Image borrowed from Wired.com

[“User Input” is the AtomicToasters Question of the Day™ asking you, the teeming millions, to answer our pressing questions.]

  • Real geeks are very few and far between these days. I never was a geek, but I did know quite a few. Then everyone got easy access to any kind of knowledge they could want, and poof, those geeks became pretty irrelevant. They fled to their mom's basement and played WoW, and everyone lived happily ever after.

  • Deartháir

    MY FACTS WERE NOT INCORRECT! The government really was watching me and wanted to steal a sample of my brain for genetic testing!

    • tonyola

      Sounds like they already got a sample of your brain – a very large sample….

  • MrHowser

    Geek culture is not dead. For every enthusiast well-informed person on a given subject, there are several who haven't a clue about it. Mostly, they don't have the time or inclination. My wife couldn't tell you the difference between carburetion and fuel injection, the name of more than… I'll say two British rock bands, or the protagonist of any video game outside the Mario universe. She could, however, pick Boba Fett from a bounty hunter lineup and explain to me why I need a thyroid.
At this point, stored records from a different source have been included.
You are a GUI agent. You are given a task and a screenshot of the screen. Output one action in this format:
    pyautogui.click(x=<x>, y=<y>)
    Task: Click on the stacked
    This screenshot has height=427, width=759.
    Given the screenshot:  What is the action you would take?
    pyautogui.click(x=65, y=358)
    There is still room for the seriously obsessed to be different from the rest of us. I can tell you why Kashyyyk is significant to the Star Wars universe, but I just ignore most of the non-movie stuff for the sake of my own productivity. I understand the idea of a limited slip differential, but you can believe I'd have someone else fix it if it broke. The Beatles "1" album is the only one I own, and I'm not looking to buy any others. Sure, a lot of my knowledge is superficial, but there is so much to know in the world that superficial is about as deep as most of us can afford to go.

    The information is all out there to be had, but many folks don't know how to look. I've cured two computers of malware using nothing but guides I found on the internet and programs available for free. I'm not some super computer genius, but Google is my friend. My friends and relatives (especially older ones) can't seem to comprehend that they could do this kind of thing themselves, and would rather pay someone else to fix it for them. They're busy doing other things, being expert in other areas.

  • zsm

    I don't get it. For me I never did have more than one friend at a time as a kid. If I was interested in something, I spent a lot of time learning and thinking about it myself. One of my sons is a lot like I was. He spends a lot of time reading. The library is great, as it was for me. But the internet is fantastic too now. Recently it was the Titanic, now it may have moved on to Volcanoes. I don't really know, since he does it for himself and does not talk much about it unless I prod or find clues, like he's making a model volcano now.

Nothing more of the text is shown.